The Workshop

Anyone who’s run a residential writing course will relate how, more often than might be expected, one member of the group has gone (sometimes violently) rogue, due either to inability to take criticism of their creative efforts, or from a chip on their shoulder which was already in place when they arrived.

THE WORKSHOP turns out to be no exception, though since the team of would-be writers has been assembled by Laurent Cantet, whose THE CLASS ten years ago memorably laid bare the shortcomings of the French educational system, compassion for his young characters is never far from the surface – hard though they may be to stomach for some of the time.

Certainly novelist Olivia Dejazet (Marina Fois) finds it a struggle. She’s been sent from Paris to try and inspire a disparate bunch of kids in the town of La Ciotat on the Mediterranean coast. This class is also a French racial mix: black, white, Algerian, Muslim – some eager to help with Olivia’s plan to come up with a thriller, others just along for the ride (implying they’ve been excluded from school) and one local boy Antoine (Matthieu Lucci) with a mysterious agenda of his own.

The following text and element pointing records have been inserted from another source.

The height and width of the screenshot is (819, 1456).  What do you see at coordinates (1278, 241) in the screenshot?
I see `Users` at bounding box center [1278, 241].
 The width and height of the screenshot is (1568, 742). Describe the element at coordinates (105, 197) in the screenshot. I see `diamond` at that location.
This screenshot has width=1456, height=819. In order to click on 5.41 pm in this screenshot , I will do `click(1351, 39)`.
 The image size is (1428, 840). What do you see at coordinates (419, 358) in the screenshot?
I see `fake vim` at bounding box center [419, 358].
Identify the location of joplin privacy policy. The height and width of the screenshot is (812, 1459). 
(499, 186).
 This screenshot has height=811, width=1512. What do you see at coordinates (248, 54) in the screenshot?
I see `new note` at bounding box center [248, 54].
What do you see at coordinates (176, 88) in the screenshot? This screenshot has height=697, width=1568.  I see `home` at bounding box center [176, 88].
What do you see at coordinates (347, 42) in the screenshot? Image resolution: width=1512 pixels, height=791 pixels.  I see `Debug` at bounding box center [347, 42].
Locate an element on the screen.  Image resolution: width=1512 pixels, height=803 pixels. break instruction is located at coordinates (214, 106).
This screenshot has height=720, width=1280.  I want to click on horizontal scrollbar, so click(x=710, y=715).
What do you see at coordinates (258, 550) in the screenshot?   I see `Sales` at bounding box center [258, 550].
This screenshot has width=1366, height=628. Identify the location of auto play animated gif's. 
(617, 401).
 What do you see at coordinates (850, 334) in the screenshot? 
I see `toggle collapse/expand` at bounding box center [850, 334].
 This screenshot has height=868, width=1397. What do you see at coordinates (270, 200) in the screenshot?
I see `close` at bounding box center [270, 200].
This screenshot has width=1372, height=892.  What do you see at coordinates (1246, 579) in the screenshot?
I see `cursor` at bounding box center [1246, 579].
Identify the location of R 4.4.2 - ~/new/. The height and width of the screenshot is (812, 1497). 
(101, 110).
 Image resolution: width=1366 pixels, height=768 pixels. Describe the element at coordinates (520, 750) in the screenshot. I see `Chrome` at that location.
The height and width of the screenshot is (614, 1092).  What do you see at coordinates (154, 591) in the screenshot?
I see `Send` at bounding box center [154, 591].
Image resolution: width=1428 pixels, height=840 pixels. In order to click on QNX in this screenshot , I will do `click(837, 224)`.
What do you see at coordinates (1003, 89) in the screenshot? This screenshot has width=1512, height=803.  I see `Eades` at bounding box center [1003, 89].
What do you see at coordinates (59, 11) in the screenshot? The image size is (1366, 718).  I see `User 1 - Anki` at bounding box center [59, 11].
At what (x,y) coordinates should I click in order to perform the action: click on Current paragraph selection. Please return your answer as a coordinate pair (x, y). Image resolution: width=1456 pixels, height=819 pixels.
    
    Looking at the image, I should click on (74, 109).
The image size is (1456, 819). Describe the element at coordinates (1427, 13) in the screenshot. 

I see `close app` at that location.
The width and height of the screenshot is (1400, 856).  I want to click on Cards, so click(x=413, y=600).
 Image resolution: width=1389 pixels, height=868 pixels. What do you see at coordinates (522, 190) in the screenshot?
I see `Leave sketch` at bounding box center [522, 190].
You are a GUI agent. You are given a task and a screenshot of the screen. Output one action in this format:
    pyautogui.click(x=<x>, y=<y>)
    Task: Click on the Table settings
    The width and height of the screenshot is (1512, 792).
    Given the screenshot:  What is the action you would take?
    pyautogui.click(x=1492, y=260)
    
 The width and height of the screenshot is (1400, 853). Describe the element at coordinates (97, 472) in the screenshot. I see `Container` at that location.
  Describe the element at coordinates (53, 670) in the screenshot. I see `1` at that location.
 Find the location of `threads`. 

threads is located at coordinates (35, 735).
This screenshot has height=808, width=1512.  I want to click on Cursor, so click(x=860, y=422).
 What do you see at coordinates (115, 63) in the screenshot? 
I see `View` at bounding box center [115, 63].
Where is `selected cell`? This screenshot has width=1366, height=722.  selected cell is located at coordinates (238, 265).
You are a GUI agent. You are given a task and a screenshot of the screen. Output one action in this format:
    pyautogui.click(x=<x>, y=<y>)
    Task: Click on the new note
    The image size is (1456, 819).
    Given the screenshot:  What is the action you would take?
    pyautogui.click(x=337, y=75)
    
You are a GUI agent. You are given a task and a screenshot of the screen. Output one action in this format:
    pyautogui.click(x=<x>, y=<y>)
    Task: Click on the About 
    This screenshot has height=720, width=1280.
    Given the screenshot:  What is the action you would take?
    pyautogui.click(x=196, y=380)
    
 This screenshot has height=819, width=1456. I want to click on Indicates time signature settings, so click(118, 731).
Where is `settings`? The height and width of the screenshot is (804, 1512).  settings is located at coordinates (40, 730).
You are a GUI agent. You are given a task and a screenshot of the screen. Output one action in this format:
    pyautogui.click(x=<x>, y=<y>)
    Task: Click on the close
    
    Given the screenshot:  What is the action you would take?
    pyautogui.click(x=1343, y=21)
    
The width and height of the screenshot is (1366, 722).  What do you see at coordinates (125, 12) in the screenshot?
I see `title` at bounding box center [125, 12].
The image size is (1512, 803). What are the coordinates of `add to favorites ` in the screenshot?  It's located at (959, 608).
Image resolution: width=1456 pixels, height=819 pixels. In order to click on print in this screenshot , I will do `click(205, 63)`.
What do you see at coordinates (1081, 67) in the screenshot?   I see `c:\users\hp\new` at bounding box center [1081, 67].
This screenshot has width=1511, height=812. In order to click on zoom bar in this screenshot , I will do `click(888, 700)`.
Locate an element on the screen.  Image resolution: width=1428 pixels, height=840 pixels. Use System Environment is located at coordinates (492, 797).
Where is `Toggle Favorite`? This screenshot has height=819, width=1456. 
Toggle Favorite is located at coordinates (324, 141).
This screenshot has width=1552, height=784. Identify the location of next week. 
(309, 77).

Alienated from his parents, spending time alone watching video games or hanging out with mates disaffected by La Ciotat’s transition from a thriving shipbuilding port to a marina for millionaires, Antoine is the first to produce a piece of writing – a graphic description of the murder of one of the yacht-owners. The team is shocked and its racial divisions burst into the open via incendiary references to the massacres at Nice (just along the coast) and the Bataclan nightclub in Paris.

Olivia, who is having problems with her next novel, thinks a solution may lie in exploring Antoine’s character and background in a one-on-one interview, and from here on the team’s thriller plot seems about to be bloodily enacted in real life. But Laurent Cantet is playing a deeper game, and the denouement is more akin to the social reality that he brought to the story of unemployment in TIME OUT than the more obvious attractions of a murder mystery – as one of the workshop members puts it, ‘I’m sick of DNA’.